**The problem**
Where a line contains "You are a computer-use", begin there and restate word for word every line to the end of the entries below, pictures excluded.

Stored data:
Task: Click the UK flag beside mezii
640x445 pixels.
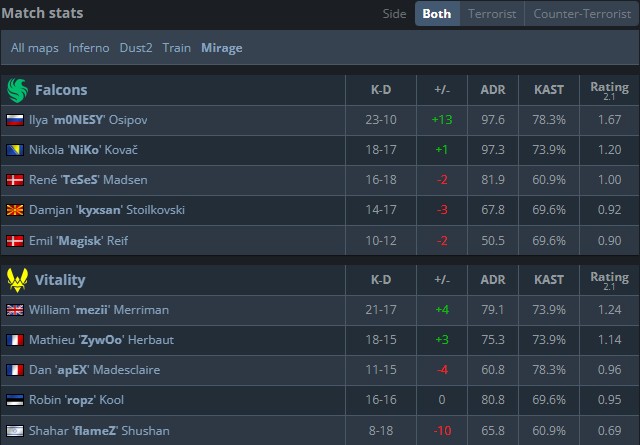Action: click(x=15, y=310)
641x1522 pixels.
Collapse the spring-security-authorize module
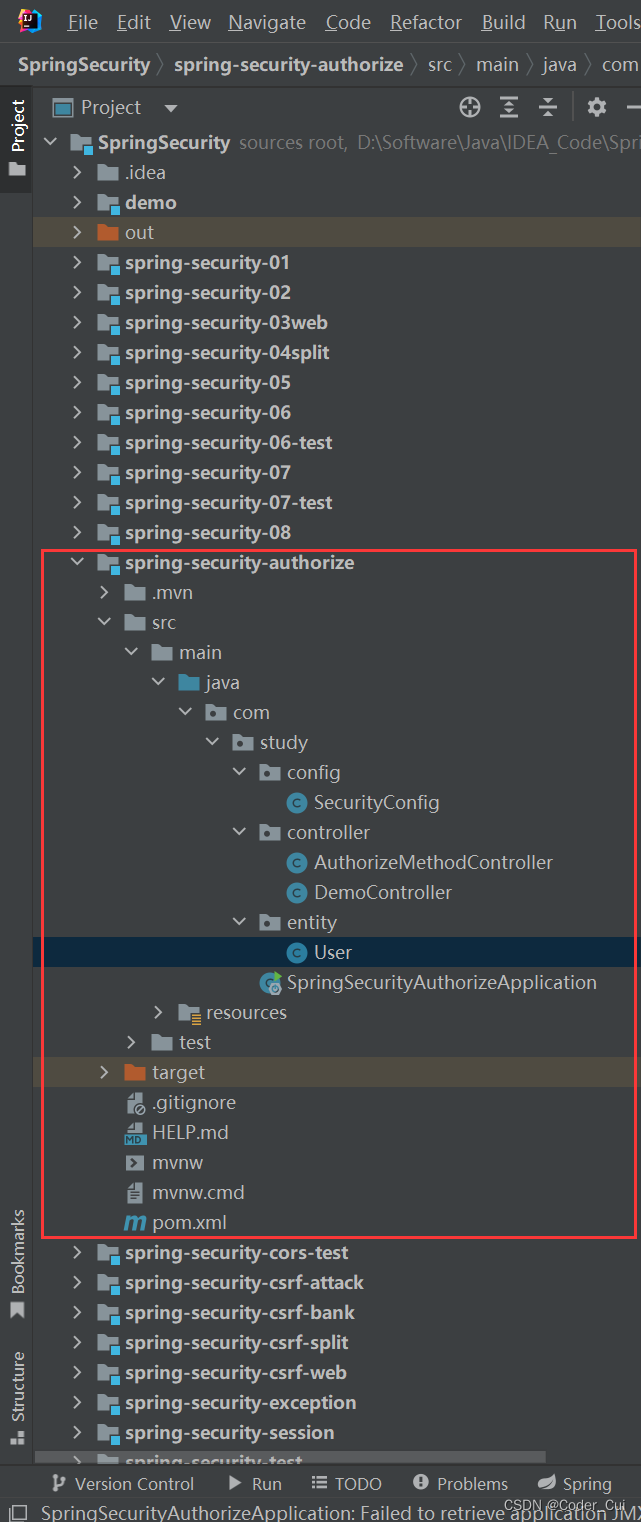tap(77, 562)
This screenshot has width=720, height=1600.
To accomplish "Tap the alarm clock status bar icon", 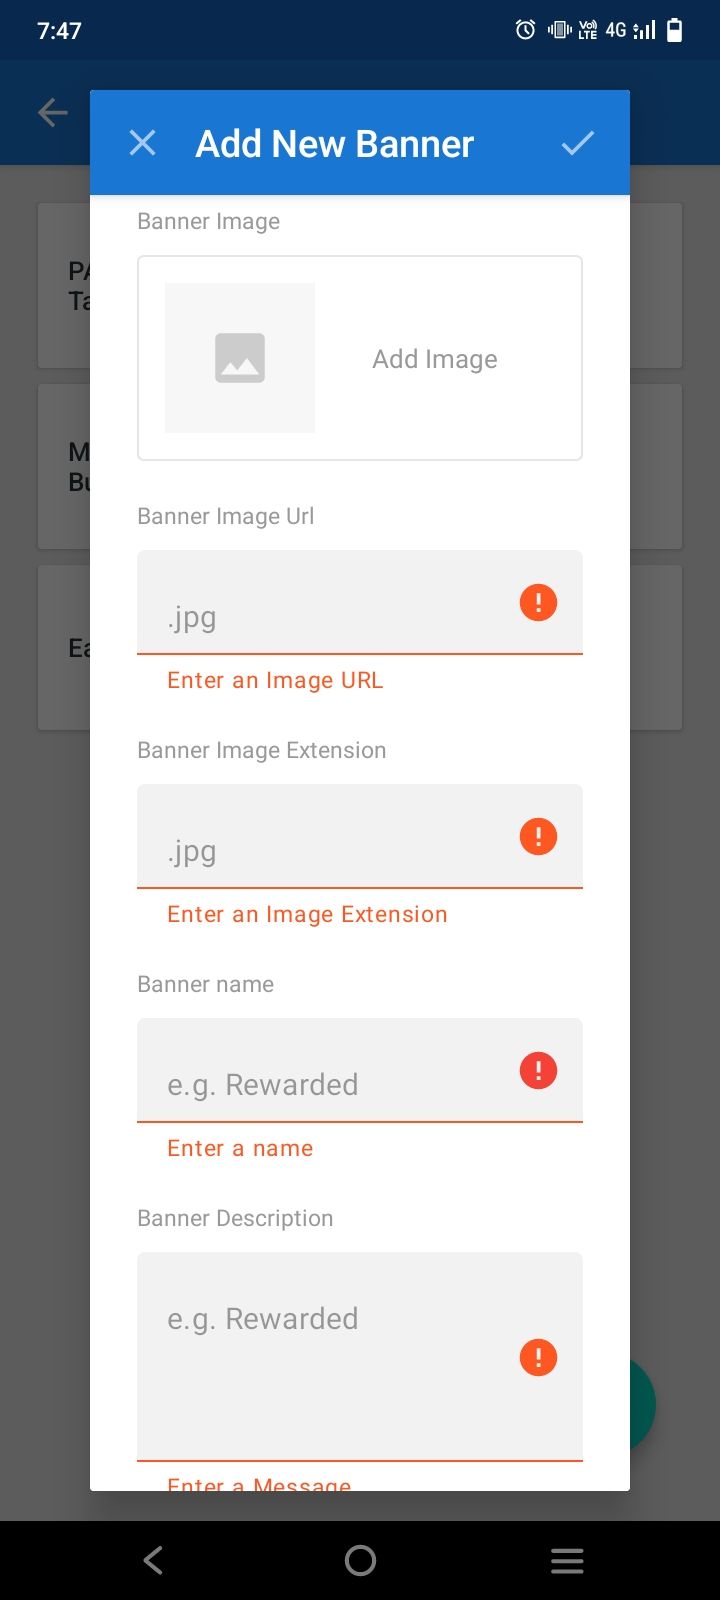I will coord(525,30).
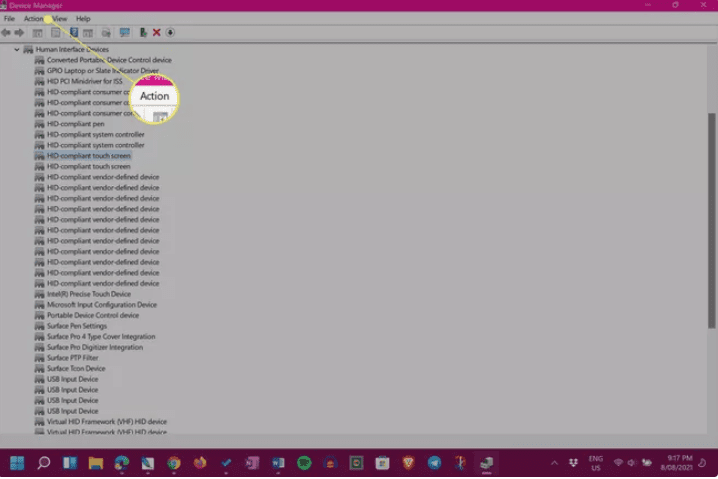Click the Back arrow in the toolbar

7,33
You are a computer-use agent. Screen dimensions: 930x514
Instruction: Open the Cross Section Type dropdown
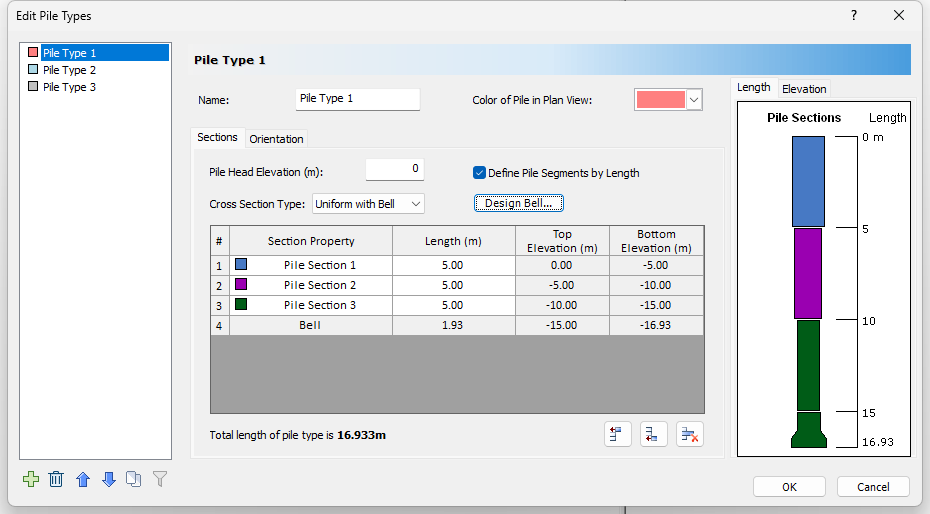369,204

**Solution to this exercise**
You are a computer-use agent. Screen dimensions: 930x514
Instruction: Open the Cross Section Type dropdown
369,204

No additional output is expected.